In 1978, Micnael Cimino presented his "contemporary" epic of men at war--in this case, the Vietnam War--and, initially, it received universally enthusiastic reviews. Most critics ignored the film's contrived, overdone script and Cimino's bland direction, and praised The Deer Hunter for its emotional power. But, after having their tears jerked and their guts wrenched for three poorly-paced hours, many viewers recognized The Deer Hunter as a thoroughly racist, reactionary depiction of America's involvement in Vietnam. Cimino claimed he had set out to show what the war was really like. Instead, he made a hollow, melodramatic adventure story in which the dedicated, patriotic American soldiers were pitted against the sordid and infinitely evil Vietnamese; nearly every East Asian in the film was a leering, growling monster. In the end, our brave soldiers, having endured imprisonment, mutilation, and the deaths of their comrades, join their families and friends in a rousing rendition of "God Bless America." The controversy over The Deer Hunter's racism, its blind patriotism, and its historical inaccuracies (some would say lies) exploded in angry editorials and boycotts of the film. Important questions were raised: Did the artist have a right to distort the terrible social and political realities of recent history for the sake of drama? Did the artist have a social responsibility to give a fair, unbiased picture of reality, examining all the film's issues? Would this social responsibility make a mockery of art? Thus, the Quandary.
The Quandary is back. This time, the controversy surrounds Daniel Petrie's Fort Apache, the Bronx, a movie which purports to show what the South Bronx is really like, through the experiences of the officers of the borough's 41st precinct. Art and social responsibility clash once again. Community activists in the South Bronx have declared the film racist while its makers defend its accuracy in depicting the area from a cop's point of view.
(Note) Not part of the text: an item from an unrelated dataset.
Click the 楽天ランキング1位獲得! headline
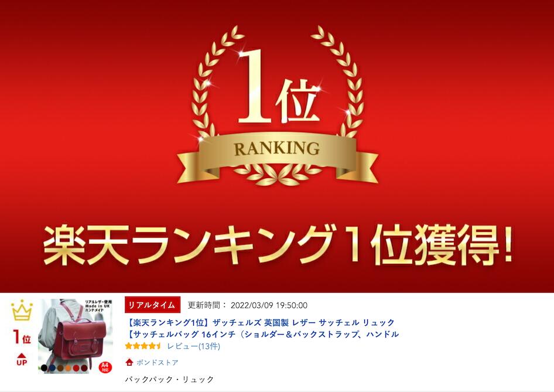The height and width of the screenshot is (392, 554). 278,246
In the heat of this debate, neither group has realized the obvious: that Fort Apache, in a cinematic context, is an awful film. The movie fails on almost every artistic and technical level. Muddled, sloppy, and usually just silly, the movie plods clumsily from Starsky and Hutch-type melodrama to confused social commentary to moronic musings on the decline and fall of modern civilization.
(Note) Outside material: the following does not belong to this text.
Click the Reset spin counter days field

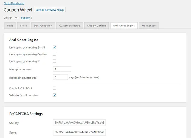[60, 77]
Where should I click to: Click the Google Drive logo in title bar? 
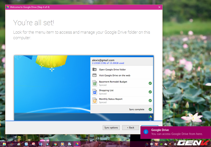(8, 7)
Of course, each work of art must be judged in terms of its own goals, in other words, its success or failure as a coherent, satisfying artistic vision. For the makers of Fort Apache, their artistic and social goals seem intertwined. According to Paul Newman, the star of and spokesman for Fort Apache, Petrie and company wanted the film to be "the positive catalyst needed to start a nation-wide effort to rebuild the inner cities and better the lives of their inhabitants." A noble aspiration. Unfortunately, no one involved with the film had the talent to fulfill it. The vision of Fort Apache's creators is, at best, blurry.
TO BEGIN, Heywood Gould has created a screenplay of almost magnificent incompetence. He had a promising premise: two dedicated cops Murphy (Paul Newman) and Corelli (Ken Wahl), confront crime, corruption, despair and death in the South Bronx; their turf is so dangerous that the precinct office is nicknamed Fort Apache, as it is, indeed, "like a fort in hostile territory." In depicting this crumbling world, Gould conjures up an assortment of ludicrous plot contrivances and inate episodes. First, there's Charlotte, the grotesque hooker who opens the film by shooting two rookie officers dead in their parked patrol car. Fort Apache begins as a thriller about urban terror. But not long after the initial murders, Gould changes tone and gives us "A Day in the Life of a N.Y. Cop." As Murphy and Corelli save a Puerto Rican drag queen from suicide, subdue a knife-wielding derelict, chase a swift purse-snatcher, (angle with a slimy pimp, and deliver the child of an unwed fourteen-year-old, the movie becomes an inner city Adam-12.
But soon, we're following Charlotte again as she slashes the throats of horny, innocent fools. Meanwhile, back at the "fort", the new play-by-the-book commander (Edward Asner) is giving Murphy a hard time but Murphy can't really be concerned with this since his new love, a Puerto-Rican nurse, has a dark secret and the local drug-dealer is up to no good and the whole neighborhood is being torn apart by riots. Gould orchestrates these dramatic situations with the skill of an armless conductor:
Corelli: Gee, with all the coverage on these cop killings, maybe you'll be able to pick up a cute reporter.
Murphy: If it was raining reporters, I'd get hit with Walter Cronkite.
* * *
Applebaum: I hear the new commander is real straight-laced.
Pantuzzi: He's been kissing ass so long, he wipes his nose with toilet paper
* * *
Murphy: That pimp thinks he can own me for a couple odd dollars, just like he owns every other cop in the neighborhood.
Corelli: Hey, man. We're living in a world we never made.